**Task directions:**
Please restate the data word for word, leaving out no line.

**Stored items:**

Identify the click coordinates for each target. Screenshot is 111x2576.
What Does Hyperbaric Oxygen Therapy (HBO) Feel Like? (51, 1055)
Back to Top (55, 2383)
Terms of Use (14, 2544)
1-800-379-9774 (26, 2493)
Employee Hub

**Solved exercise:**
Identify the click coordinates for each target. Screenshot is 111x2576.
What Does Hyperbaric Oxygen Therapy (HBO) Feel Like? (51, 1055)
Back to Top (55, 2383)
Terms of Use (14, 2544)
1-800-379-9774 (26, 2493)
Employee Hub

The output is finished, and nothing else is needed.